Switch "screenshot" to "image" in the records from the start through the line containing "pyautogui.click(x=527, y=142)", and reproduce those lines with everything else unchanged. Omit the pictures from your answer.

--------------------------------

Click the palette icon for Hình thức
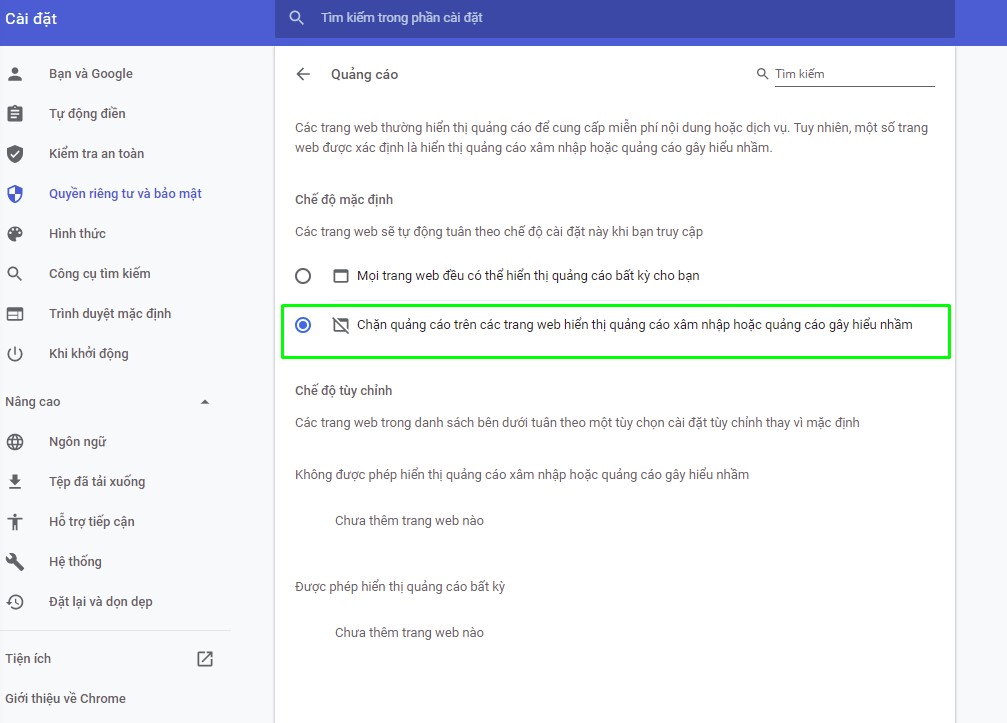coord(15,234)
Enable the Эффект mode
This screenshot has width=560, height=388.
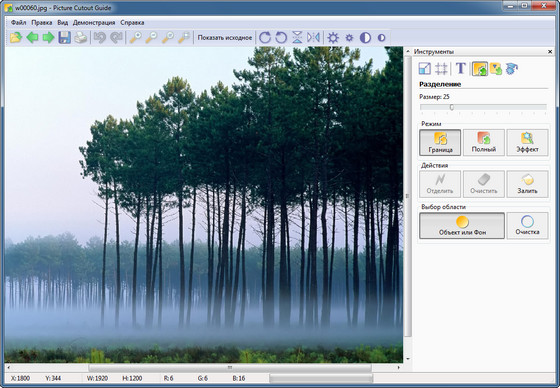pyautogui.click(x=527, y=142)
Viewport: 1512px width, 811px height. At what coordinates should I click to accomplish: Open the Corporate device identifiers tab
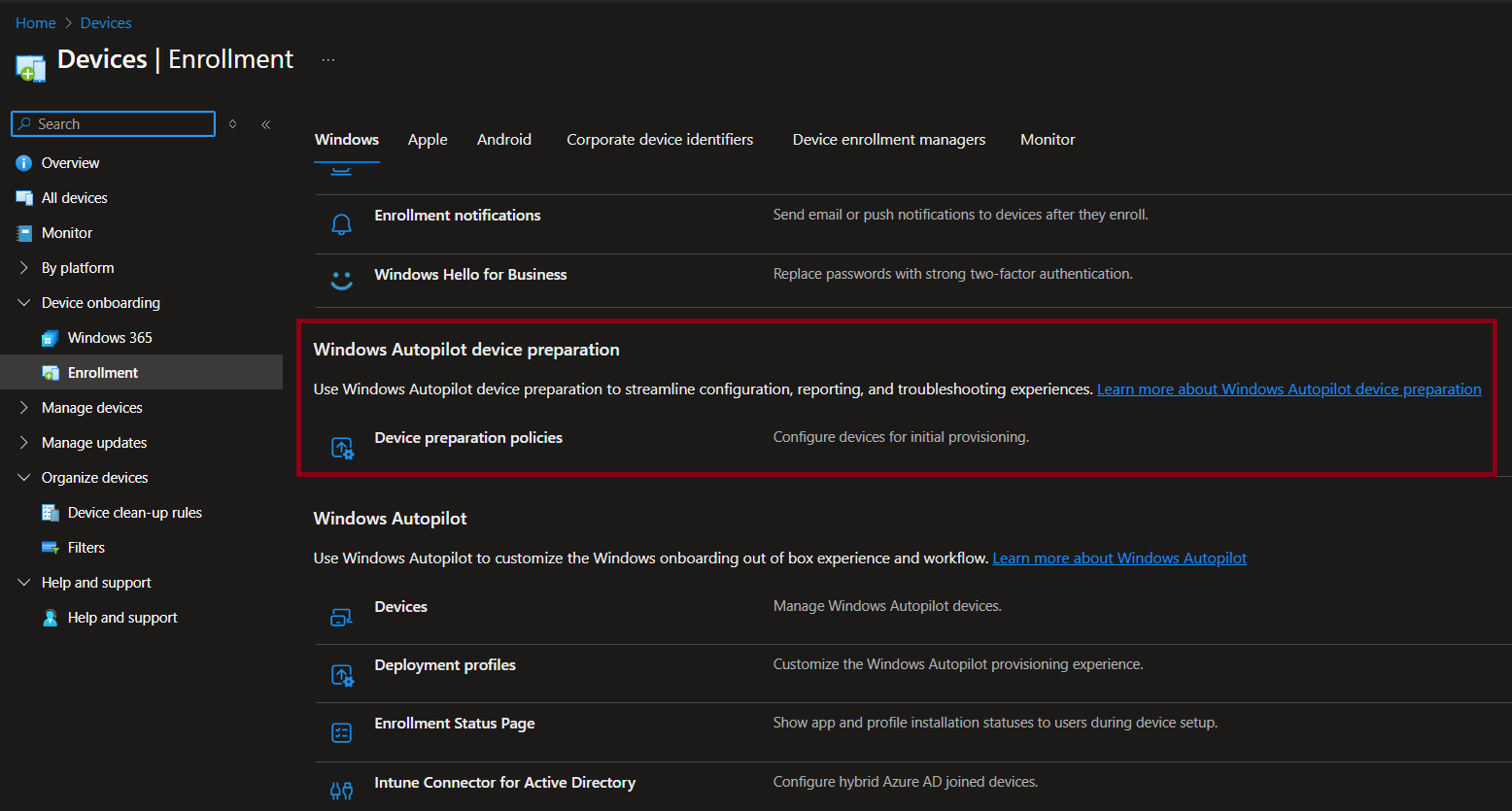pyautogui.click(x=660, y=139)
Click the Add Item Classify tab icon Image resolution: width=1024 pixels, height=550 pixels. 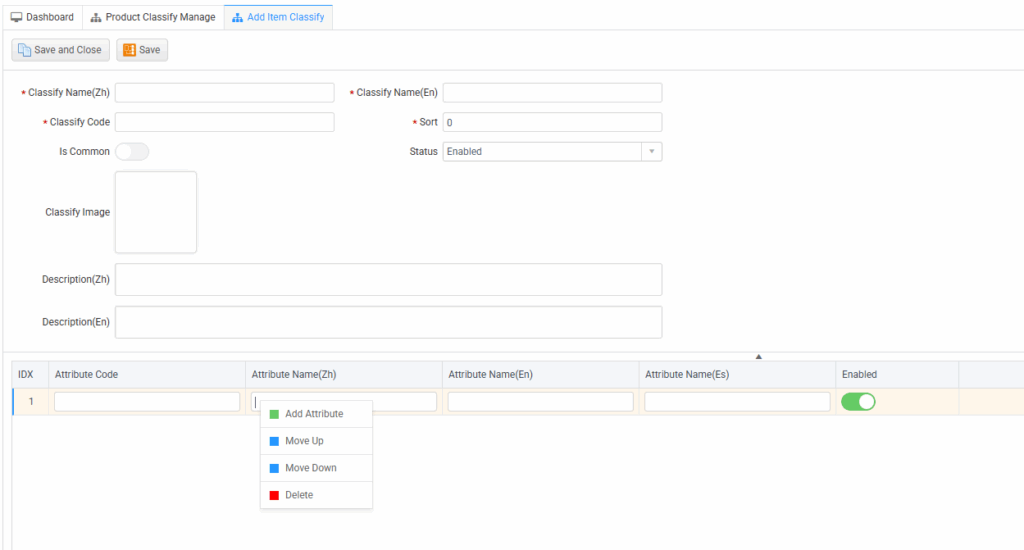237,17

--------------------------------

## TASK ANSWER
Click the palette icon for Hình thức
coord(15,234)
Enable the Эффект mode
This image has width=560, height=388.
pyautogui.click(x=527, y=142)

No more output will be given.